◆ **ABOUT THIS EXERCISE**: Take the line that contains "Click the 238 clicks cell" and each line after it to the end of the data below, and set them down exactly, omitting pictures.

Data items

--

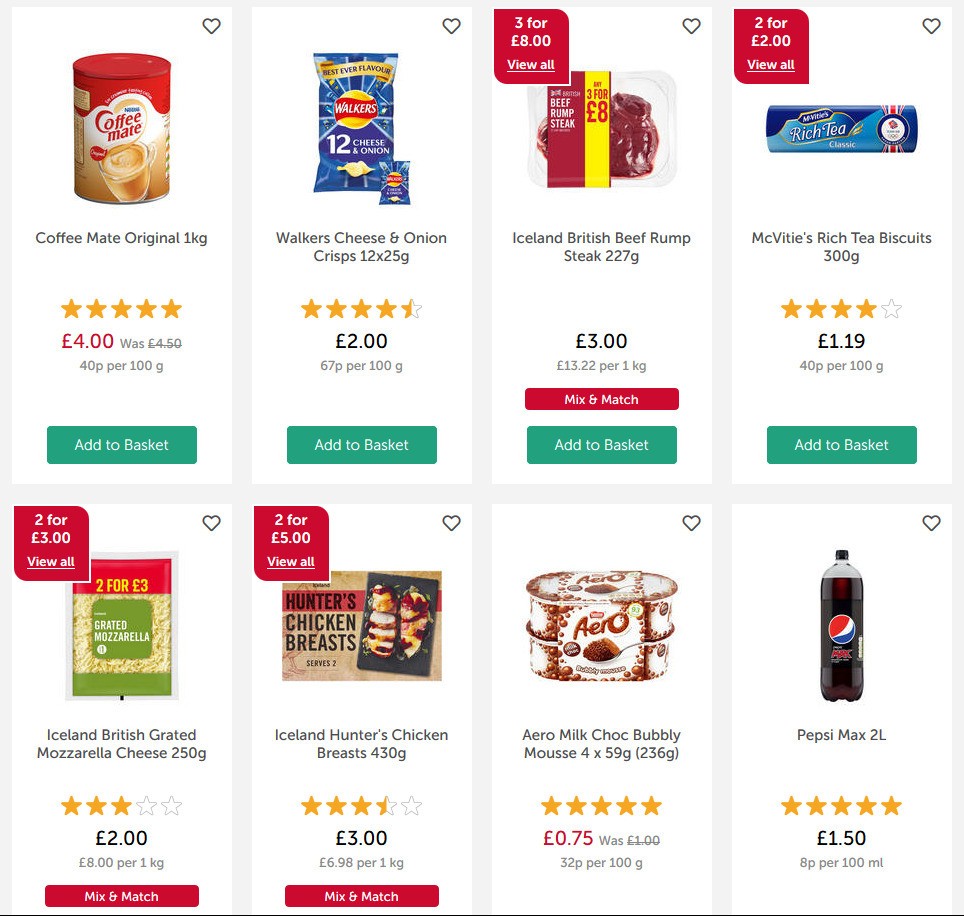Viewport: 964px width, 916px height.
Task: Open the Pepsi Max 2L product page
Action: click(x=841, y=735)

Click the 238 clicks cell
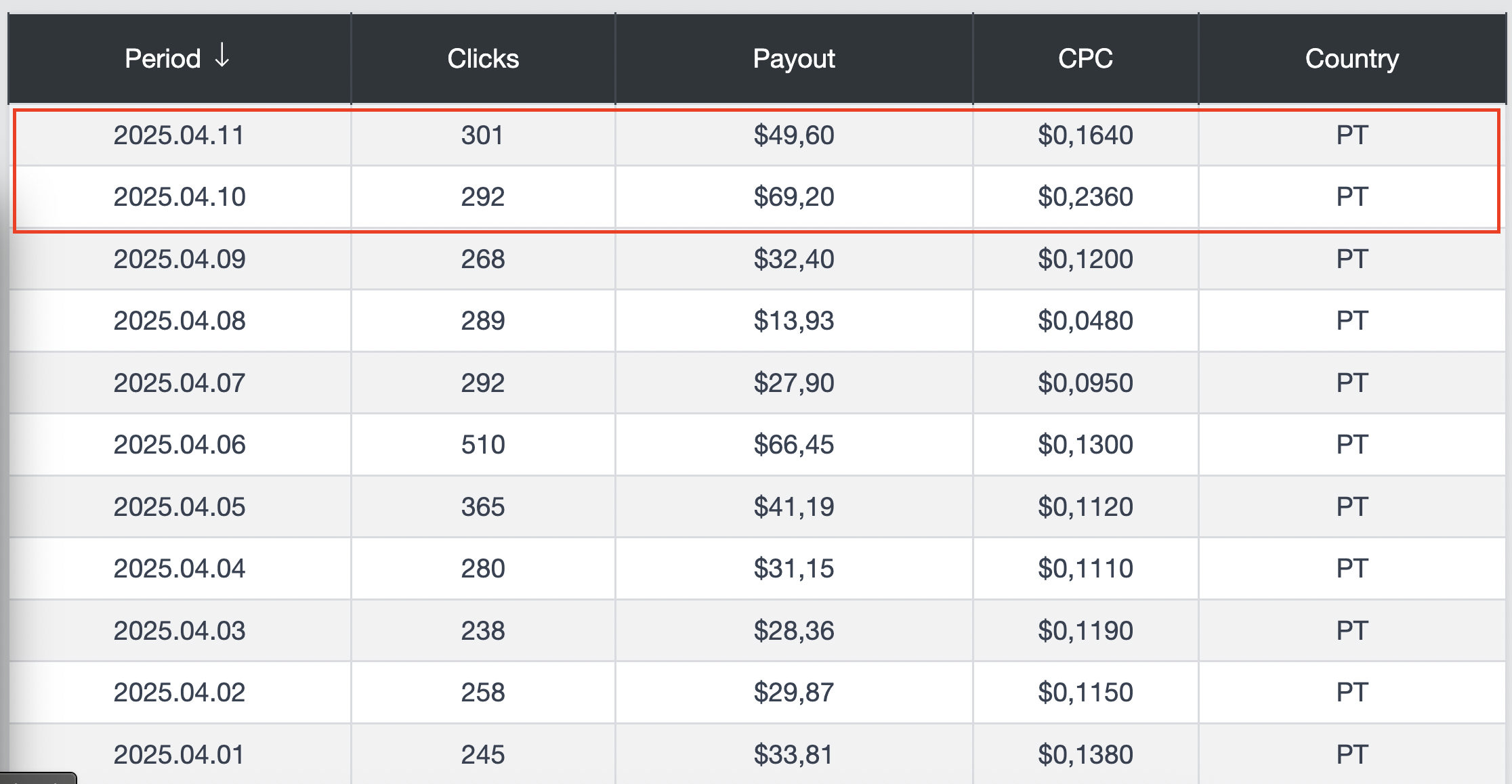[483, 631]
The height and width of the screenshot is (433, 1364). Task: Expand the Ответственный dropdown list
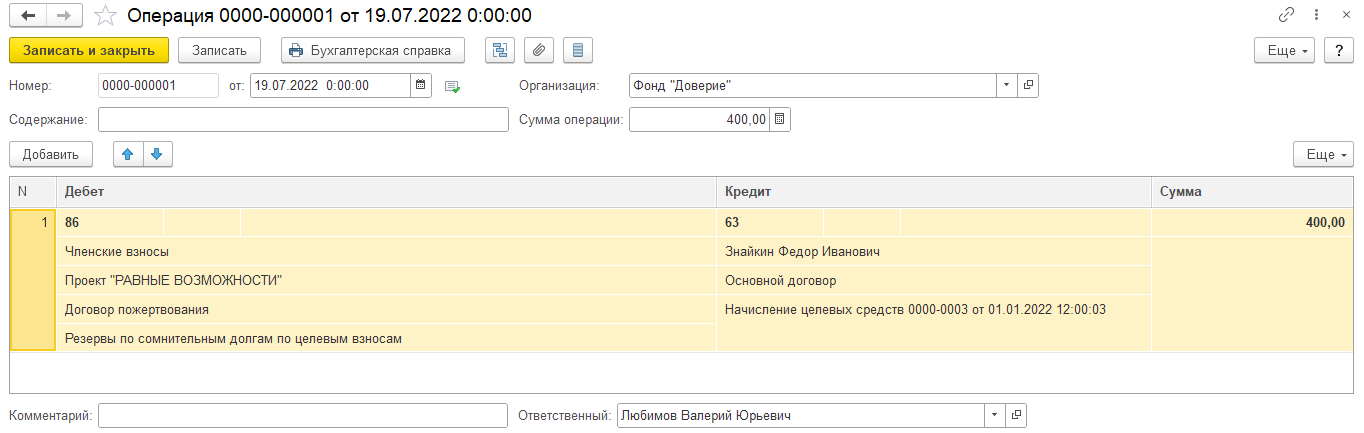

--

◆ **OUTPUT**:
Click the 238 clicks cell
[483, 631]
The height and width of the screenshot is (433, 1364). Task: Expand the Ответственный dropdown list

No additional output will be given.